Yanlış Anlamalar ve Etiketlenme
Ne yazık ki bu çocuklar çoğu zaman çevreleri tarafından yanlış anlaşılır. Öğretmenleri ya da aileleri tarafından “tembel”, “yaramaz” ya da “sorumsuz” olarak etiketlenebilirler. Oysa onların ihtiyacı olan şey, yargılanmadan anlaşılmak ve desteklenmektir. Bu yanlış yargılar çocukta özgüven eksikliğine, motivasyon kaybına ve zamanla okuldan soğumaya kadar giden olumsuz etkiler doğurabilir. Başaramadığı için kendine inancı kırılan çocuk, çaba göstermekten de vazgeçebilir.

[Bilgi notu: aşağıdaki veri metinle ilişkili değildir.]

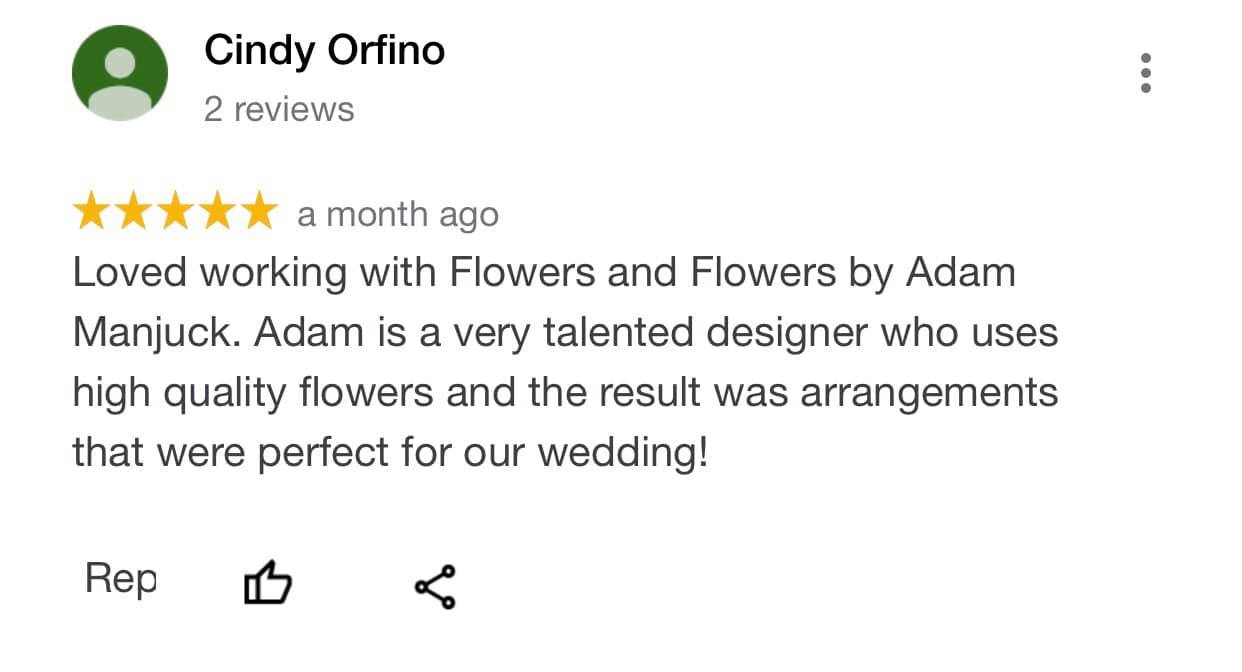This screenshot has height=672, width=1242.
Task: Click the first yellow rating star
Action: coord(92,212)
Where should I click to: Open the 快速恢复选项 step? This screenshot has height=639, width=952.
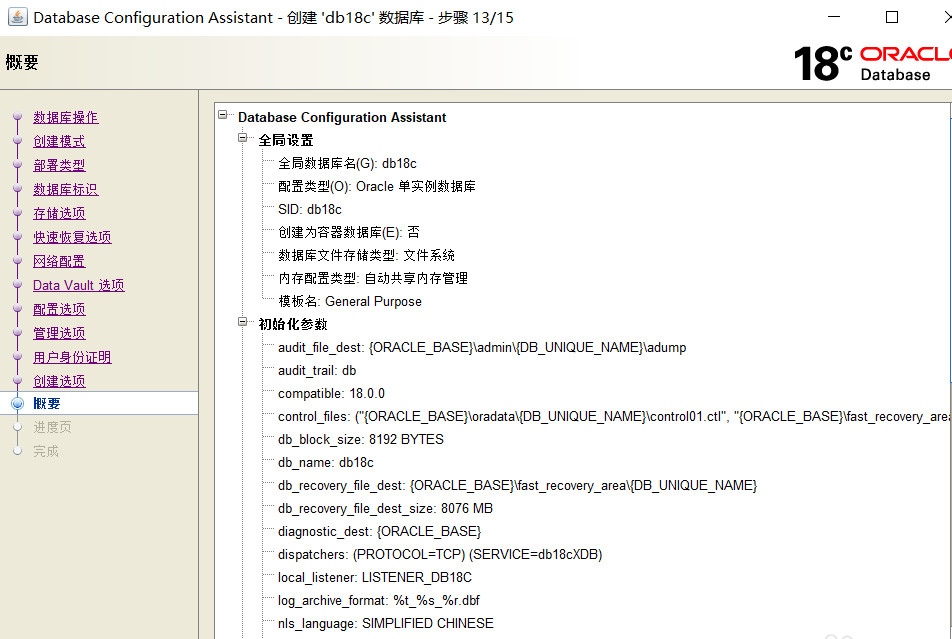(x=72, y=237)
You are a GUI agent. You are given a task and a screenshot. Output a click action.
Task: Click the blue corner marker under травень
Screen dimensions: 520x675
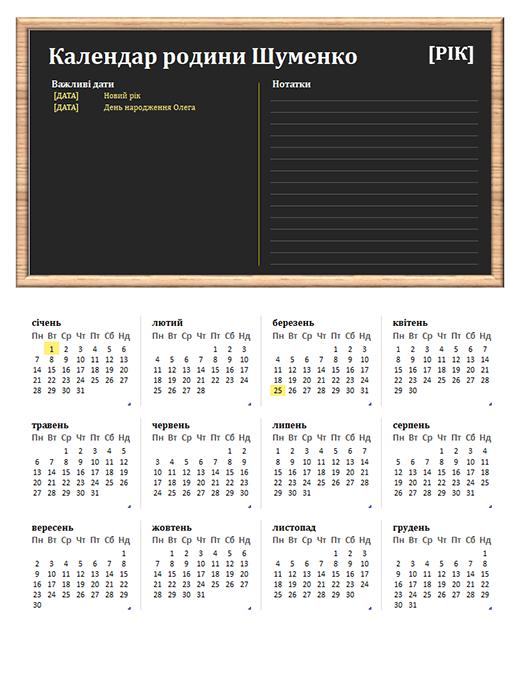pyautogui.click(x=129, y=507)
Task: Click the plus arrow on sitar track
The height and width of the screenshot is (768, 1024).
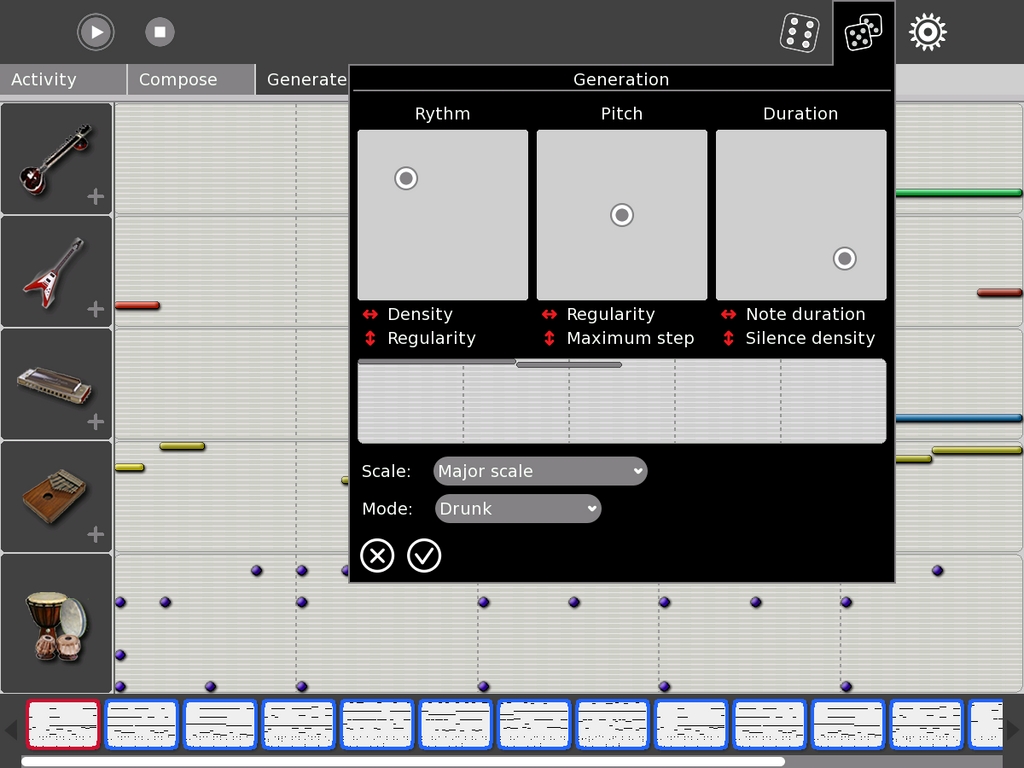Action: pyautogui.click(x=96, y=197)
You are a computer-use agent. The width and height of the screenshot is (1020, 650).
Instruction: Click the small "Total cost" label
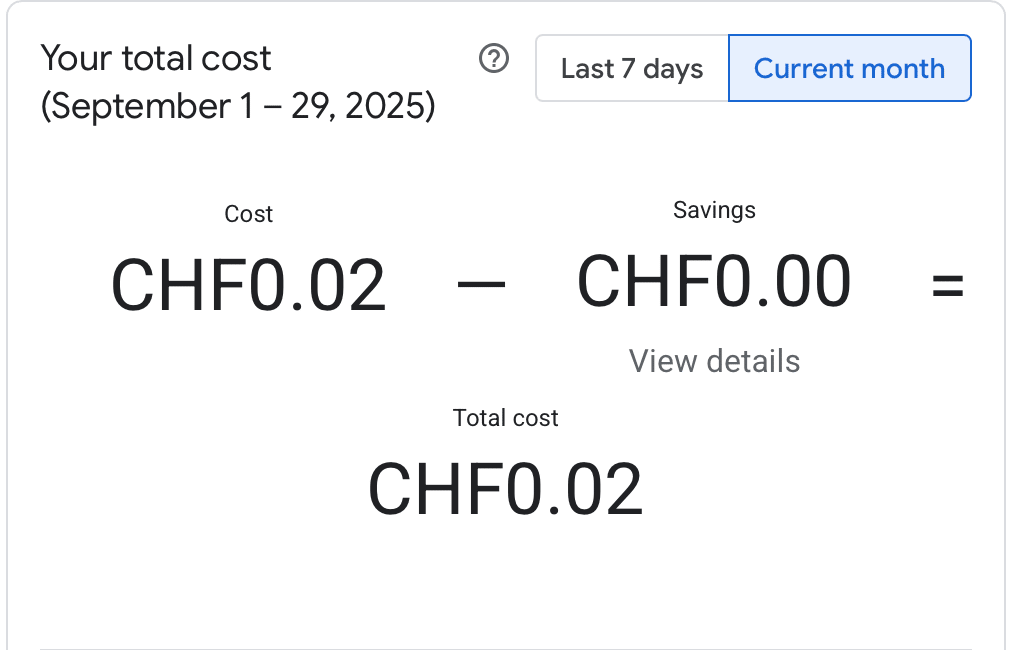505,418
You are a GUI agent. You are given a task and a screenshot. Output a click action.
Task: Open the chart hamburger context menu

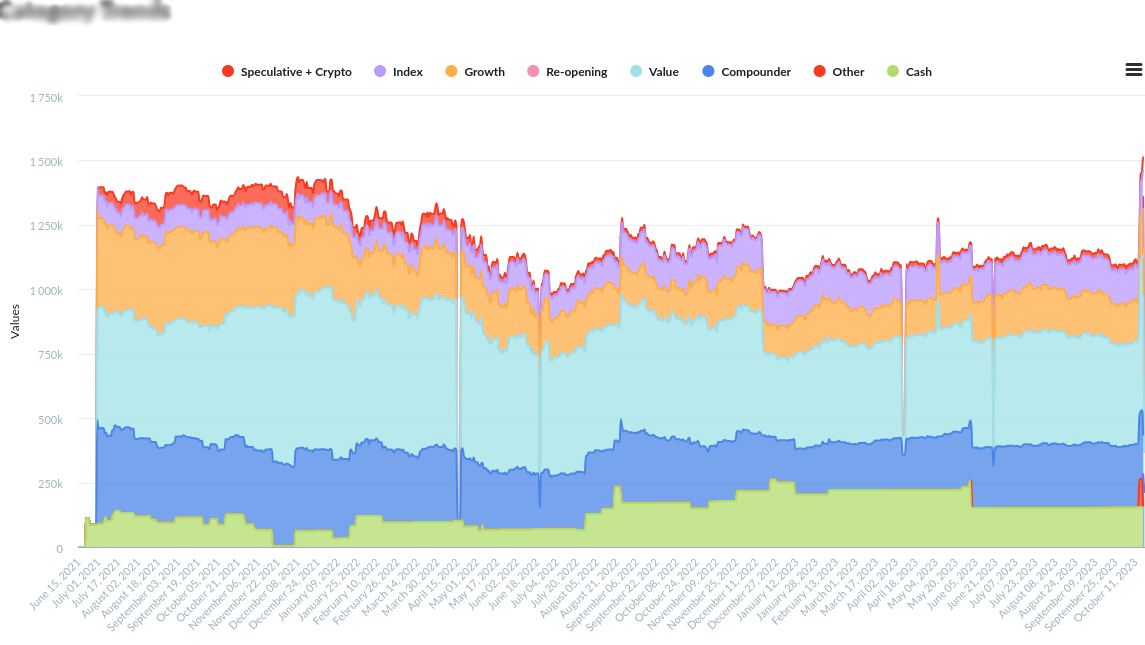pos(1133,70)
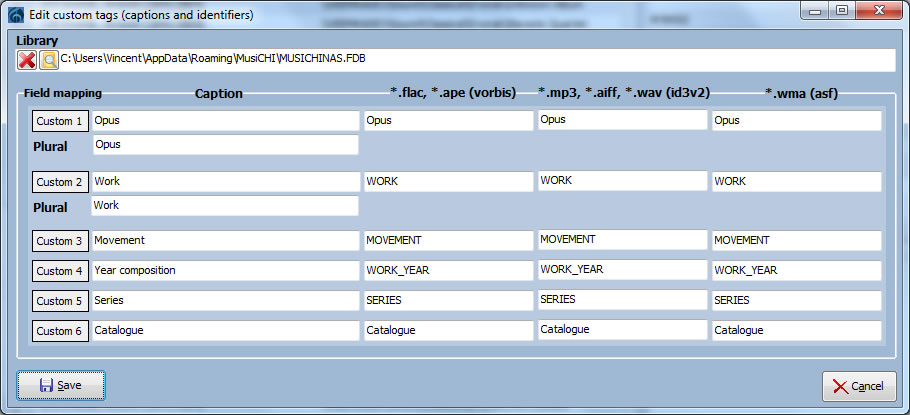Click the SERIES wma asf field
Image resolution: width=910 pixels, height=415 pixels.
(x=796, y=301)
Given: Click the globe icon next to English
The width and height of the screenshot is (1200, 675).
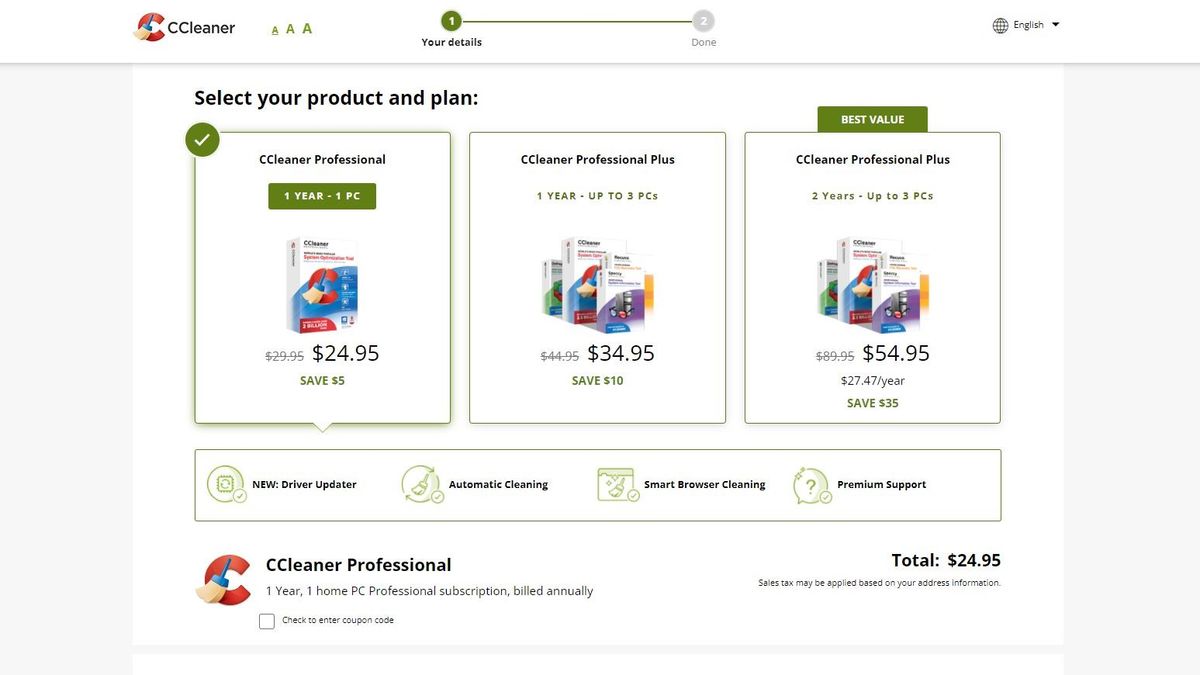Looking at the screenshot, I should pyautogui.click(x=1000, y=24).
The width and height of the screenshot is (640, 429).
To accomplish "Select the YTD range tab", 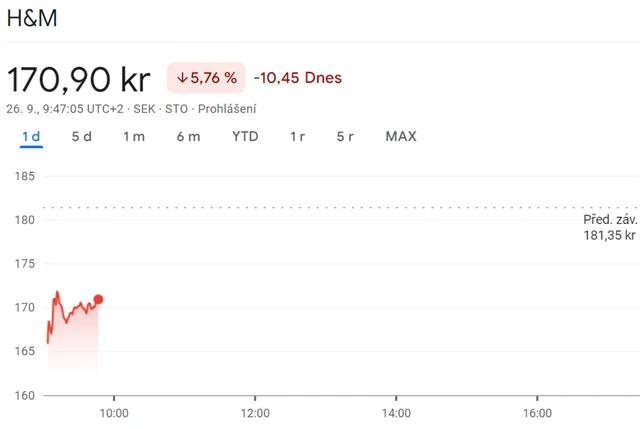I will pos(245,136).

Doğru Yaklaşımla Her Şey Değişebilir
Dikkat bozukluğu olan çocukların başarılı olması mümkündür; ancak bunun için doğru yaklaşım şarttır. Ders çalışırken kısa süreli planlar yapmak, sık molalar vermek, dikkat dağıtıcı unsurları ortadan kaldırmak ve küçük başarıları bile takdir etmek bu çocukların kendilerine olan güvenlerini tazeler. En önemlisi, ailelerin ve öğretmenlerin çocukları yargılamadan önce bir uzmana danışmasıdır. Çünkü çoğu zaman çocuklar başarısız olmak istemez; sadece nasıl odaklanacaklarını ve kendilerini nasıl organize edeceklerini bilemezler. Bu yüzden profesyonel bir destekle çocukların yaşamı kökten değişebilir.
Sonuç olarak dikkat bozukluğu, fark edilmediğinde eğitim hayatında zincirleme sorunlara yol açabilecek bir durumdur. Ancak erken teşhis ve doğru yaklaşımla bu çocuklar da en az diğerleri kadar başarılı olabilirler. Unutmamak gerekir ki dikkat bozukluğu yaşayan birçok çocuk, içten içe başarmak isteyen ama bunun için yol gösterilmeye ihtiyaç duyan çocuklardır. Onlara anlayışla yaklaştığımızda, hem eğitim hayatları hem de genel yaşam kaliteleri çok daha iyi bir yöne evrilebilir.